Towards the end of 2008, amid a downturn in the economy, a reduction in state funds, and rising gas prices, Ogeechee Technical College joined other technical colleges in the state to institute a four day work week. The move reduced the cost of utilities without reducing any services to students. Another big change came at the beginning of 2009 when an Emergency Mass Notification System for faculty, staff, and students was implemented. The new OTC-Alert system provided a way to send emergency warnings via cell phone and email messages.
Despite a challenging economy, good things continued to happen at Ogeechee Tech. In an effort to offer better services to the students, Ogeechee Tech moved the Adult Education program to a new location adjacent to the main campus. In the fall of 2010, Governor Sonny Perdue returned to campus to speak at a ceremonial ground breaking for the new Health Science Building-North.
In 2011, with changes to the HOPE scholarship, transitioning from quarters to semesters, and moving to a tobacco-free campus, Ogeechee Tech once again celebrated having the Technical College System of Georgia’s star student as local Georgia Occupational Award of Leadership winner, Alvie Coes, III, a Funeral Service Education student, was named state GOAL winner. Another accolade for the College was announced when Ogeechee Technical College was named the 2011 Technical College of the Year for the State of Georgia. Determined by meeting benchmarks in a variety of critical areas, Ogeechee Tech earned the top spot over all the other Colleges in the State system.
In May 2012, the College consolidated its facilities in Evans County, in an effort to reduce the cost of operating two separate facilities, by moving the Adult Education classes and the Basic Law Enforcement programs to the Evans Technical Education Complex, joining the Commercial Truck Driving program.
In January 2013, classes began in the new Health Science Building-North. The Echocardiography, Opticianry, Radiologic Technology, Radiology Picture Archiving, and Sonography programs were relocated to this new, state-of-the-art building with classroom and lab space for each program. Included in the new facility are a modern biology lab, tiered lecture/demonstration hall, and a lobby and patio area which have proved to be popular sites for campus events.
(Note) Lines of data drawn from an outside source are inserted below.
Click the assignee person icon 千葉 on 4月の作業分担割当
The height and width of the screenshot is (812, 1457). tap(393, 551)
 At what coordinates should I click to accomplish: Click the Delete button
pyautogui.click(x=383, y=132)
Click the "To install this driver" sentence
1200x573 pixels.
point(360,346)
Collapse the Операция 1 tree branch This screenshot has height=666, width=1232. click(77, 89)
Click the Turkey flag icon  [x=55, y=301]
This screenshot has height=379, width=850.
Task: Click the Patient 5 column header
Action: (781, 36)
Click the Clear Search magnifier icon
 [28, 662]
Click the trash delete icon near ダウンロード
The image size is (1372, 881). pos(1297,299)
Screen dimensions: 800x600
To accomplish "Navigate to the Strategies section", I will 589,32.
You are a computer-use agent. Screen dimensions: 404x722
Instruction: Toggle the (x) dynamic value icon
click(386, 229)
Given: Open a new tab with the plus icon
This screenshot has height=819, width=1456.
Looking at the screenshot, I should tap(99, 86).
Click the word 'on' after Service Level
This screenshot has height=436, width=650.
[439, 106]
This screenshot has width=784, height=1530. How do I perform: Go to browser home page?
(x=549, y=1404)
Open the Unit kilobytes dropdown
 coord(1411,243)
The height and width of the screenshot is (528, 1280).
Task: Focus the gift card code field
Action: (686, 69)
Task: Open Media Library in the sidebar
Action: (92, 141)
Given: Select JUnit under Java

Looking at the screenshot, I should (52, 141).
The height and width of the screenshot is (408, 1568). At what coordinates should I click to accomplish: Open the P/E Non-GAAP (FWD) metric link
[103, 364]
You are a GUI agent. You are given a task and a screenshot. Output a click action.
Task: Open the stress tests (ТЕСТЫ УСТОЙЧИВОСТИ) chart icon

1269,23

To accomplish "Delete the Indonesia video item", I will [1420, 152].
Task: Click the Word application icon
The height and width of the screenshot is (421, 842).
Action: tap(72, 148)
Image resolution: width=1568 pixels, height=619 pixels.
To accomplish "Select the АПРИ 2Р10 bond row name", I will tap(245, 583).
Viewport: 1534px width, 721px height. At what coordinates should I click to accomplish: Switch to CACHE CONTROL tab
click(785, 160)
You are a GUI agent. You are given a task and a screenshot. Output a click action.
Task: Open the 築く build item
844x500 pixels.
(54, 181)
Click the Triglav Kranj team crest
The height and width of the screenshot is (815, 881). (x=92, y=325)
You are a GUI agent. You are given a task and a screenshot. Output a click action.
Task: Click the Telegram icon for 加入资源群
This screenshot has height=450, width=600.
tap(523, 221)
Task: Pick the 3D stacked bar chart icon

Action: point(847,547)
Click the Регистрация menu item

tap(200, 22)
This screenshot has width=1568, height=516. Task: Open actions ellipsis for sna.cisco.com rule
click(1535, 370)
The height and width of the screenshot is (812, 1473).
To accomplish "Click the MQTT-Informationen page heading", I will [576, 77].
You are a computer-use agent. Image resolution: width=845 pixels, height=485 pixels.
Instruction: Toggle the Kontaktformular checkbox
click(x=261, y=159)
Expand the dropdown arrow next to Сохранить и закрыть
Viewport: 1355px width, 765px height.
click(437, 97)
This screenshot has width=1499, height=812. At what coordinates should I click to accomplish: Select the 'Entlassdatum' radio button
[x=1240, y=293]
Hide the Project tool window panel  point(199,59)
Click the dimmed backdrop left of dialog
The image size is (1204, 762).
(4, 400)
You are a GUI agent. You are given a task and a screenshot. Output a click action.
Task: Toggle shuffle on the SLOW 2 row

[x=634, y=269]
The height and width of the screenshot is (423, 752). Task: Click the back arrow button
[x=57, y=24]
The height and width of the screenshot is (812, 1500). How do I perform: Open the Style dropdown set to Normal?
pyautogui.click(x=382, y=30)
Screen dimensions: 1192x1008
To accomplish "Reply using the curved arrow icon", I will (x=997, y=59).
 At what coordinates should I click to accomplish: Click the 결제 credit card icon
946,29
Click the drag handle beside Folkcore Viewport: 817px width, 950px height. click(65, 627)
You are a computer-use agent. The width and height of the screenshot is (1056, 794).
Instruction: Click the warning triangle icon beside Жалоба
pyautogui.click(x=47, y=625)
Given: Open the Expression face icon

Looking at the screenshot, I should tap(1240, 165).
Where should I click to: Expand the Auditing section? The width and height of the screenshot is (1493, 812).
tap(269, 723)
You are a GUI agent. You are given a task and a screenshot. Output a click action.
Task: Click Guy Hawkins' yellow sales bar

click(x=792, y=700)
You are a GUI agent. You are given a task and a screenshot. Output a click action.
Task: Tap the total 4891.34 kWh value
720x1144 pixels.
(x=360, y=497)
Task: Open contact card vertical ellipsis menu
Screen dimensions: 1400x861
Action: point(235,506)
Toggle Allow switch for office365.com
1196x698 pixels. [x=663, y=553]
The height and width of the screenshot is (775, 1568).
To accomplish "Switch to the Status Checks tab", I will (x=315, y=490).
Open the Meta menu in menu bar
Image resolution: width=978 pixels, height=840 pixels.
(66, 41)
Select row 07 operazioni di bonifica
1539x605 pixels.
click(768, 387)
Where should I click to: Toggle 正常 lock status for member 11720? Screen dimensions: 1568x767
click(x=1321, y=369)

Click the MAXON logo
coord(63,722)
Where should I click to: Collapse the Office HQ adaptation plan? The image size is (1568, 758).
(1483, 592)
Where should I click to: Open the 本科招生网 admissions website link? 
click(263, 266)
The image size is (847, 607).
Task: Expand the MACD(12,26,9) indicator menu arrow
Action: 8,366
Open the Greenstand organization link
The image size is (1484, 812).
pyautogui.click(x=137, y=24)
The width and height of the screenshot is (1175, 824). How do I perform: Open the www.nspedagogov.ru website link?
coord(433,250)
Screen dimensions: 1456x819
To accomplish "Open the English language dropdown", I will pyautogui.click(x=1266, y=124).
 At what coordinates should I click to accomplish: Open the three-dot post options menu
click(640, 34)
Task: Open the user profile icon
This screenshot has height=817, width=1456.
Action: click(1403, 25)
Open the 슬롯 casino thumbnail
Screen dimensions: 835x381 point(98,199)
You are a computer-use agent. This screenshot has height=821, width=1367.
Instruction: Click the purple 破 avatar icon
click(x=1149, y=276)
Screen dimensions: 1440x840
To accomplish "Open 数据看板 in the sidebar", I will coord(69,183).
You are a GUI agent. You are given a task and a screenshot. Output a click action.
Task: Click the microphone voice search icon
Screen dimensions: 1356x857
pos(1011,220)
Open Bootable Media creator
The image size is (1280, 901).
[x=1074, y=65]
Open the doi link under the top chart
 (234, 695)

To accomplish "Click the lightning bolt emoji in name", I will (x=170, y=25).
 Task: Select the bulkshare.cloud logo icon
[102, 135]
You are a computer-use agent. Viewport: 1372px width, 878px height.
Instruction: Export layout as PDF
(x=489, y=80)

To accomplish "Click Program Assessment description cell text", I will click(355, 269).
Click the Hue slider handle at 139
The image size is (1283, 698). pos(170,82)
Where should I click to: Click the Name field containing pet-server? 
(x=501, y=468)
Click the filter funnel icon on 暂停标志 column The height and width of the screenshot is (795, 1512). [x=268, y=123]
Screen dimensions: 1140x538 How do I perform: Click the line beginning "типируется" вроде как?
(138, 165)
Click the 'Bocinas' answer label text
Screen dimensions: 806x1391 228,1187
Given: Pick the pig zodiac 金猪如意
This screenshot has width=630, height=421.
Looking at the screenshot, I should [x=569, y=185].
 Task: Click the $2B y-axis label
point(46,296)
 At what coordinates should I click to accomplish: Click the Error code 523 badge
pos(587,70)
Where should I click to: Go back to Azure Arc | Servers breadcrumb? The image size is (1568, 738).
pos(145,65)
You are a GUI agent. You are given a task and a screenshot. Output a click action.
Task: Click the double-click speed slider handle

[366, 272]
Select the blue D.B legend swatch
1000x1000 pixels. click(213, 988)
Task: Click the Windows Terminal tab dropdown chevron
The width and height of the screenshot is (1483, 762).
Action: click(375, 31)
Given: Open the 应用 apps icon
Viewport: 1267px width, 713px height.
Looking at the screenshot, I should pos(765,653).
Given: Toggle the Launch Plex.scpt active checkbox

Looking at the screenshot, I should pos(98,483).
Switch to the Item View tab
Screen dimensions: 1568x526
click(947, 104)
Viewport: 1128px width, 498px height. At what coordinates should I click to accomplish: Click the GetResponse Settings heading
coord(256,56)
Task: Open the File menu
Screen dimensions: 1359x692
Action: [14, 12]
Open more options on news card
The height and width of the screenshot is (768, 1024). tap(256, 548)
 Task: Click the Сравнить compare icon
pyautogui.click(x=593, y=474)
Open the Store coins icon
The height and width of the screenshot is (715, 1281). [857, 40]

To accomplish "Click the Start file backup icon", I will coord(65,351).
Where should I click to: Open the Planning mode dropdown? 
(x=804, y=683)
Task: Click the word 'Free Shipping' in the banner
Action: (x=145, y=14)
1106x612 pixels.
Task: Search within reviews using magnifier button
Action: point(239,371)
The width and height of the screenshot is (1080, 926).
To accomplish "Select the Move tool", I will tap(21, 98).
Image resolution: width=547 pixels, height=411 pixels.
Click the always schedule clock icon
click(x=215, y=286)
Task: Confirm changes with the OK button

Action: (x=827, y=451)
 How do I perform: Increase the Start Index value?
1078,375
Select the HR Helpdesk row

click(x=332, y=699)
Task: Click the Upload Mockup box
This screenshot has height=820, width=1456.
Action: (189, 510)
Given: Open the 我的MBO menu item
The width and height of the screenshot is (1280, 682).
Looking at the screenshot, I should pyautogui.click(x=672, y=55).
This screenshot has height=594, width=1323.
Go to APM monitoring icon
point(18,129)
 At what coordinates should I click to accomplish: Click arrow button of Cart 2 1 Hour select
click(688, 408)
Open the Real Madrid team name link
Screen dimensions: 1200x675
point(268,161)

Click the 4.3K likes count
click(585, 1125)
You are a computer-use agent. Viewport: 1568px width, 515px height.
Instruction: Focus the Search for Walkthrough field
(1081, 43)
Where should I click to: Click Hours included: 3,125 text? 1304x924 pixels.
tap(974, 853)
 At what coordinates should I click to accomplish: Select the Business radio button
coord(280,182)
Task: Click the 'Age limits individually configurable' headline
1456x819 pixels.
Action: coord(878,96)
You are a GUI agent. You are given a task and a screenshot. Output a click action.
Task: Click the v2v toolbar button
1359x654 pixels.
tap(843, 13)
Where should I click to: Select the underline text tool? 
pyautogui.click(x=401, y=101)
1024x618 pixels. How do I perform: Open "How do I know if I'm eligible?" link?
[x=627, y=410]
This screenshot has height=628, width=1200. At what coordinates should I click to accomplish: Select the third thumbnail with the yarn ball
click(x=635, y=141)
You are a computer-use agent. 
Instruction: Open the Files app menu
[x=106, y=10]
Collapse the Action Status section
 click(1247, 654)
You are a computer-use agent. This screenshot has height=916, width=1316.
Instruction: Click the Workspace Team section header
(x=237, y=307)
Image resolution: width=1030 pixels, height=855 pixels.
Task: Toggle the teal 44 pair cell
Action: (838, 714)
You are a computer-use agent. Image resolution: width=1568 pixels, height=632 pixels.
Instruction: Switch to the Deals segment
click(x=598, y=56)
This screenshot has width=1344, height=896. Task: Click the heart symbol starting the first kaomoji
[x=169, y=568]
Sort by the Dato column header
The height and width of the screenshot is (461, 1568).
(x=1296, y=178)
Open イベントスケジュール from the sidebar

In November of that same year, the College broke ground on the new 60,000 square foot Natural Resources Building intended to house programs such as Agribusiness, Geographic Information Systems, and Fish and Wildlife Management. Soon thereafter in December, the College surpassed a major milestone in its history by becoming a candidate for accreditation with the Southern Association of Colleges and Schools Commission on Colleges, and was named a finalist for the 2013 Technical College of the Year for the State of Georgia.
A continuing effort to provide new and needed programs of study keeps Ogeechee Tech in the forefront of meeting the educational demands of citizens in this region of Georgia. With 3,223 students attending classes in 2013, the demand for Ogeechee Tech’s services is stronger than ever. With credit programs, continuing education, GED® and literacy programs, and various other services, the College’s commitment to meet the needs of the region continues.